- _How to complete this task_: Copy the data that follows, character for character, minus the pictures.

- _Extracted data_:

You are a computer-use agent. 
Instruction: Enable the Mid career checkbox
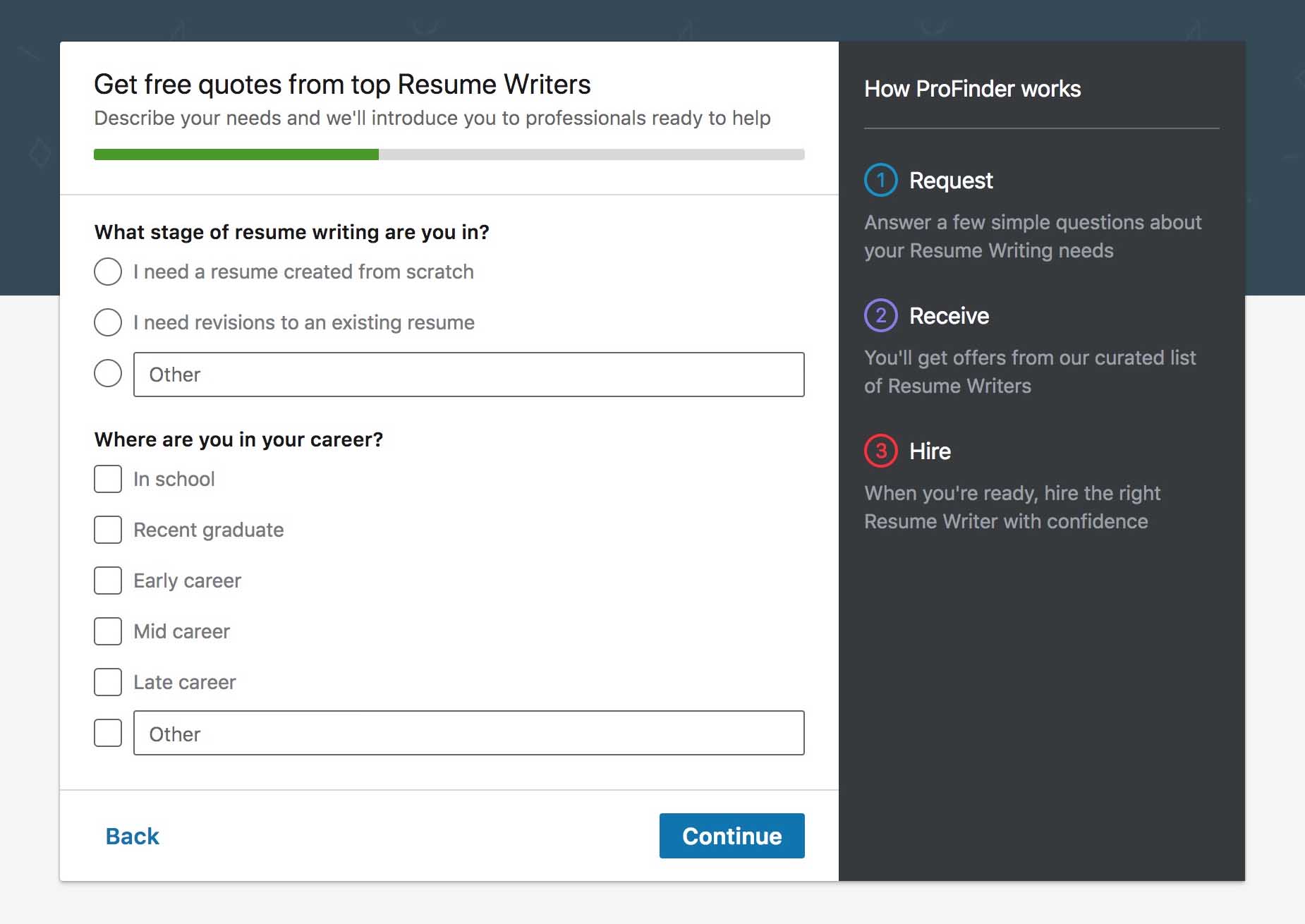(108, 631)
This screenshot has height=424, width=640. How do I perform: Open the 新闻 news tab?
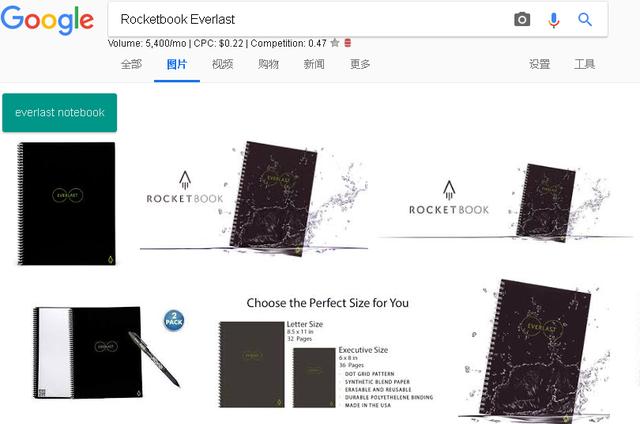tap(314, 64)
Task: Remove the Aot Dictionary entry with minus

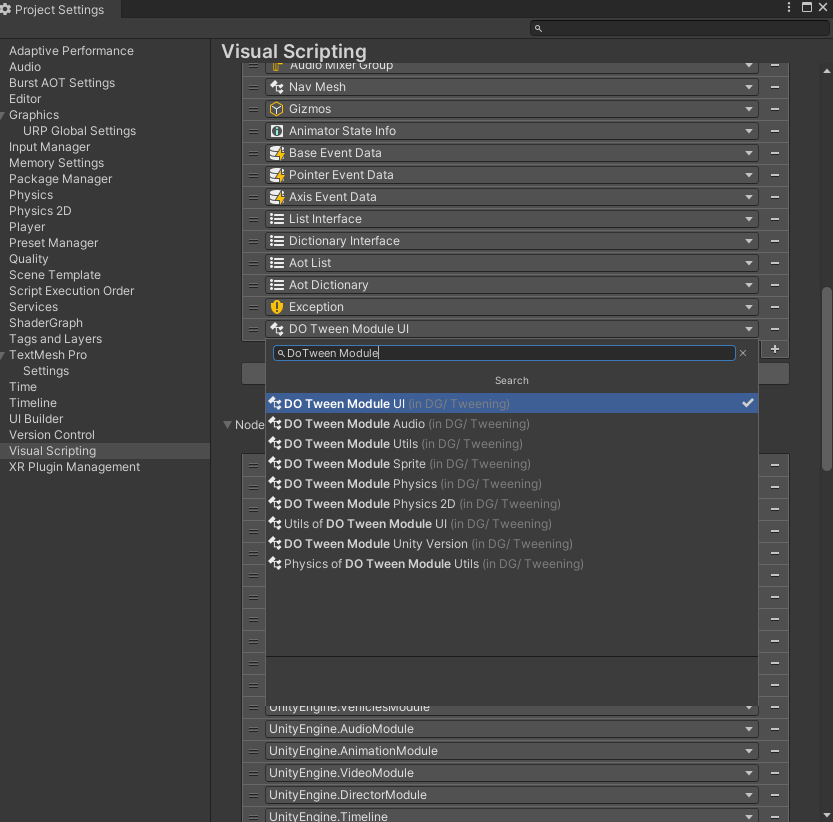Action: click(x=775, y=285)
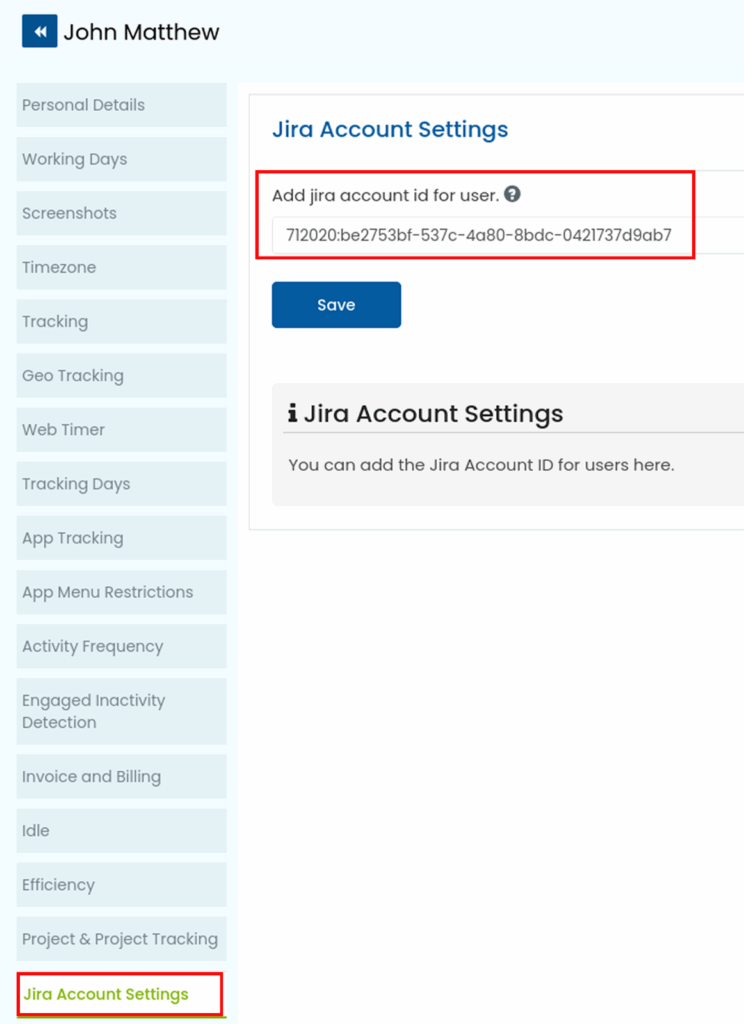Open Geo Tracking settings

(x=121, y=375)
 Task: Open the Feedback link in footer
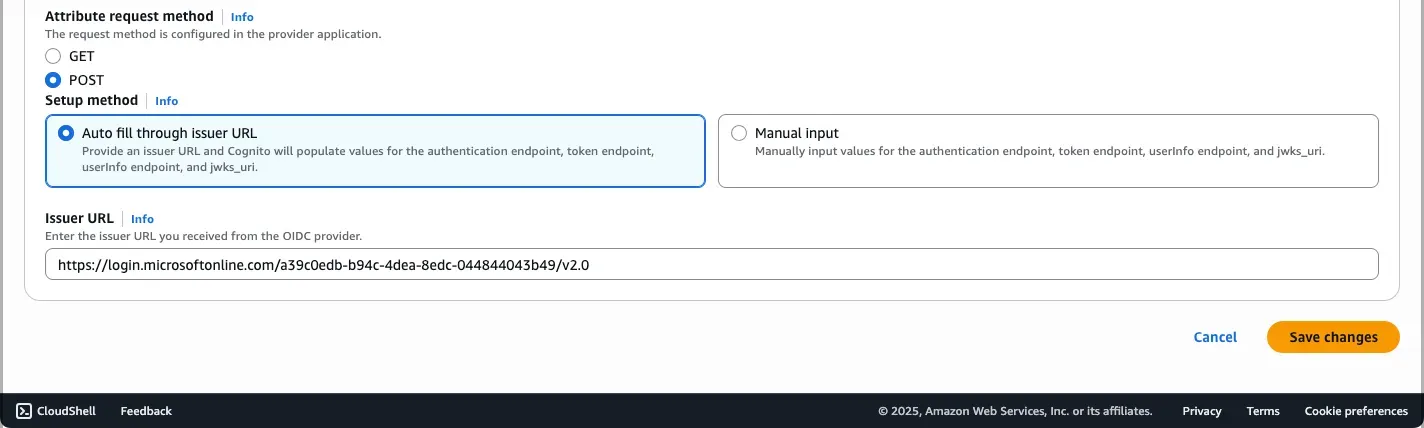(146, 411)
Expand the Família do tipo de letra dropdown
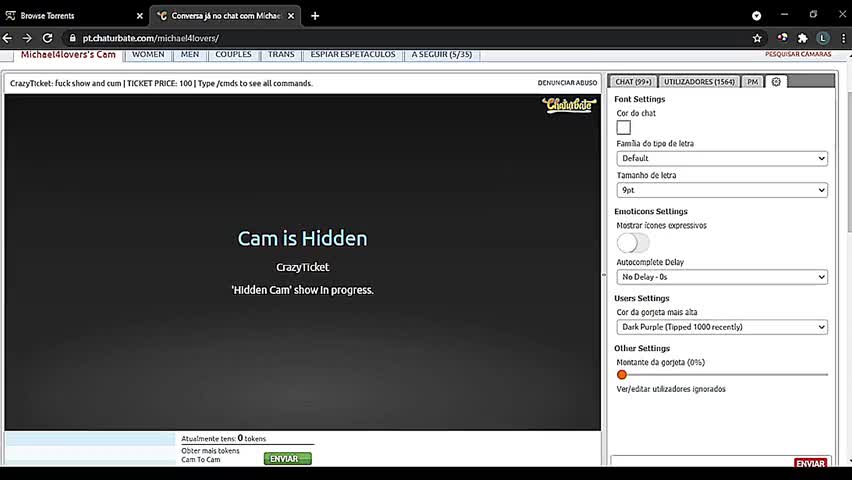Image resolution: width=852 pixels, height=480 pixels. coord(722,158)
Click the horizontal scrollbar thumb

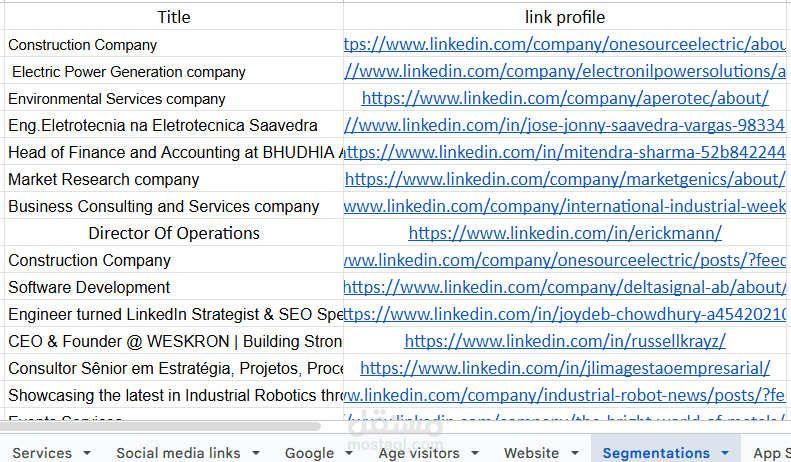tap(160, 427)
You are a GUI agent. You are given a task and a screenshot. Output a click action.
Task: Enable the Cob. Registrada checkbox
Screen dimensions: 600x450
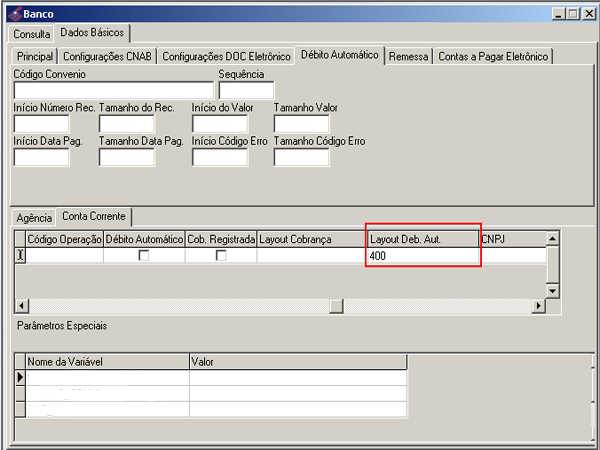221,256
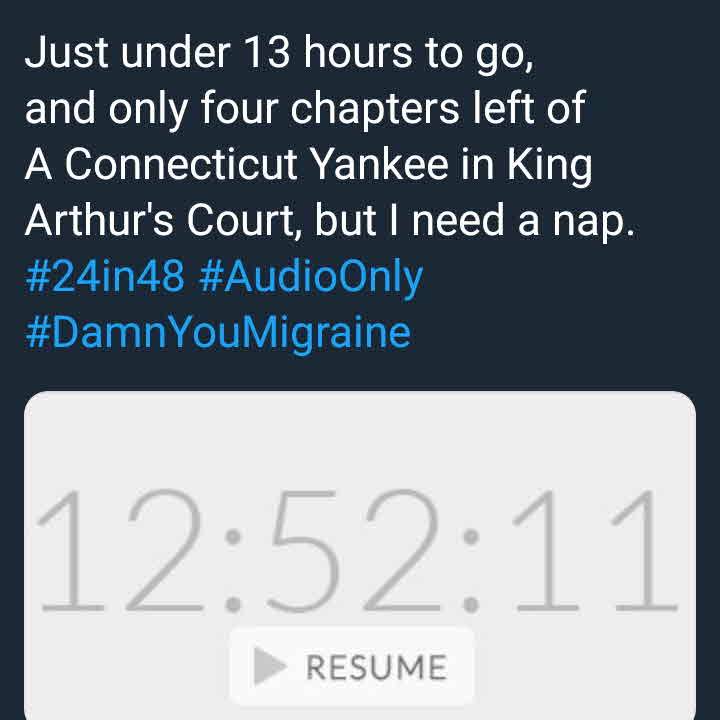Open the #24in48 hashtag
This screenshot has height=720, width=720.
click(x=104, y=277)
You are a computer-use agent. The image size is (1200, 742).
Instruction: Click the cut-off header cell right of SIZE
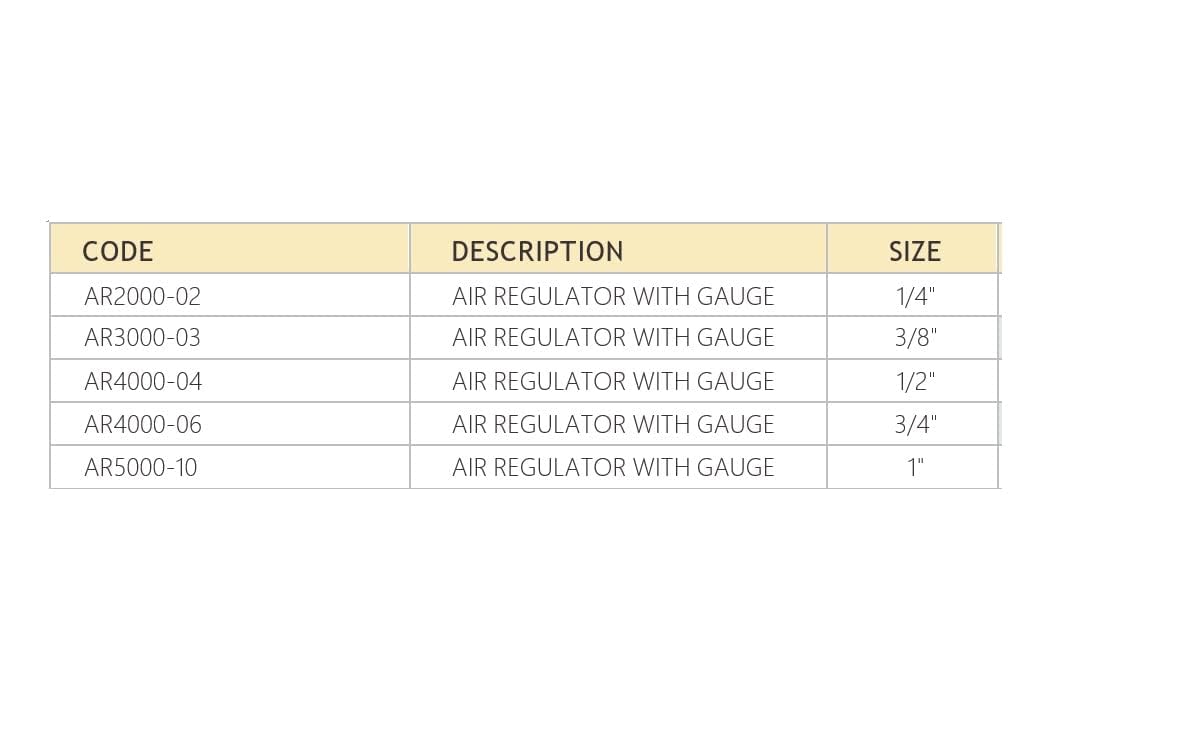pos(1000,249)
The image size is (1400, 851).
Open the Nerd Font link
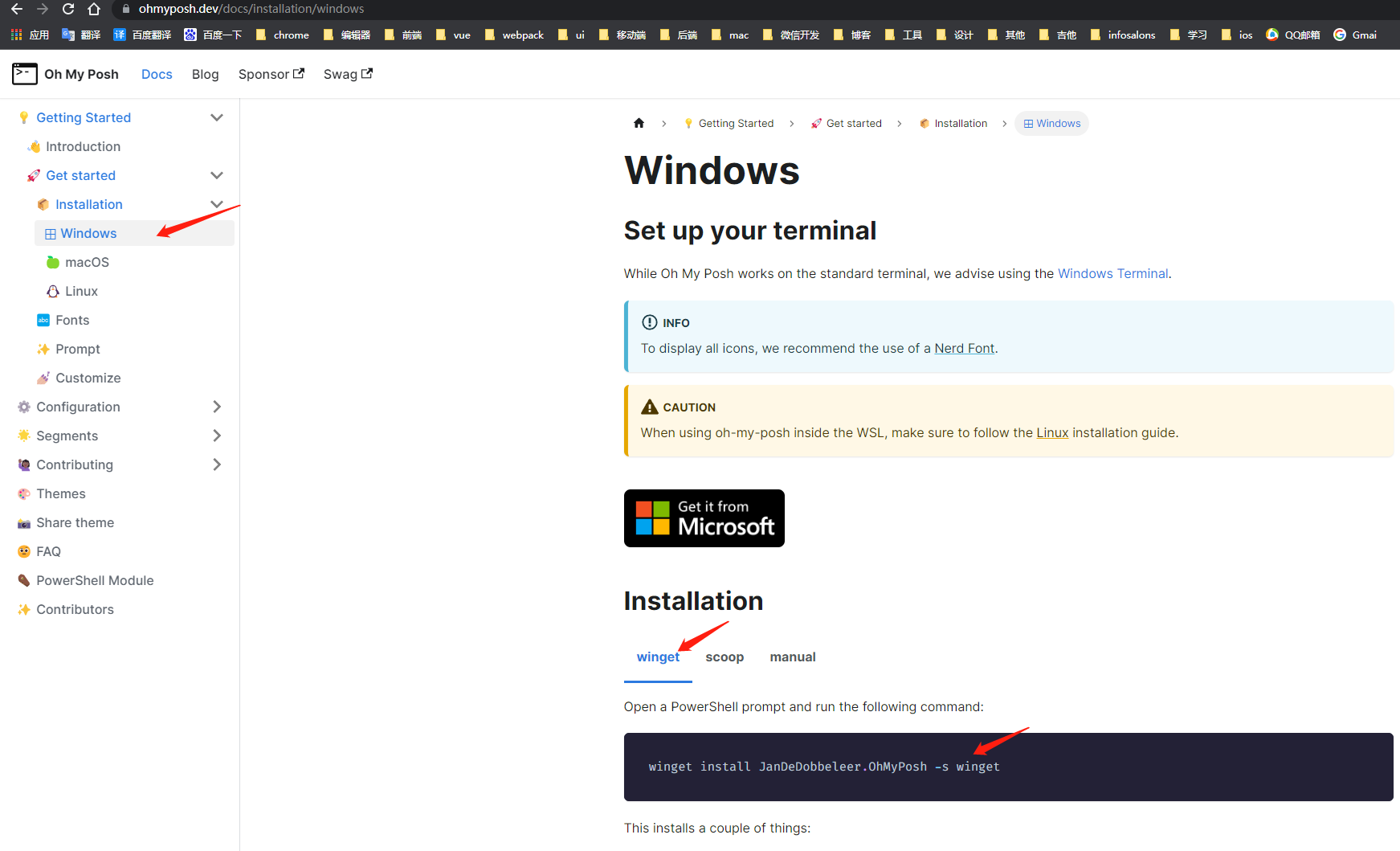tap(964, 348)
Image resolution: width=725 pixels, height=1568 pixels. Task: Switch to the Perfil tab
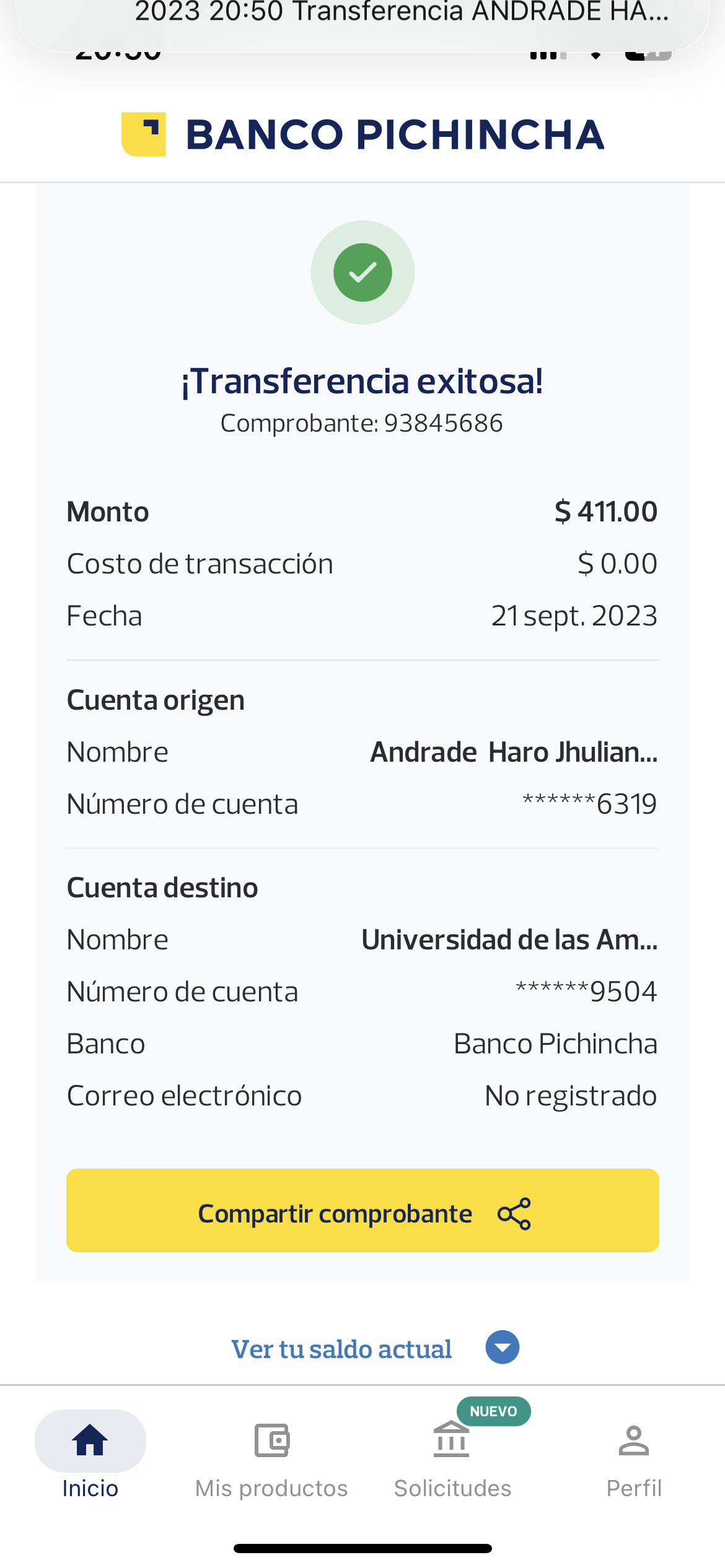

- _Exercise answer_:
You are a computer-use agent. 
Instruction: Enable the Mid career checkbox
(108, 631)
This screenshot has height=424, width=640. How do I perform: Open the 新闻 news tab?
tap(314, 64)
Task: Remove the Aot Dictionary entry with minus

Action: click(x=775, y=285)
Open Geo Tracking settings

(x=121, y=375)
 Task: Open the Feedback link in footer
(146, 411)
Expand the Família do tipo de letra dropdown
Image resolution: width=852 pixels, height=480 pixels. coord(722,158)
Click the horizontal scrollbar thumb

tap(160, 427)
You are a GUI agent. You are given a task and a screenshot. Output a click action.
Task: Enable the Cob. Registrada checkbox
Screen dimensions: 600x450
221,256
Open the #24in48 hashtag
This screenshot has height=720, width=720.
click(x=104, y=277)
You are a computer-use agent. The image size is (1200, 742).
Instruction: Click the cut-off header cell right of SIZE
pos(1000,249)
The image size is (1400, 851).
Open the Nerd Font link
tap(964, 348)
Image resolution: width=725 pixels, height=1568 pixels. Task: Switch to the Perfil tab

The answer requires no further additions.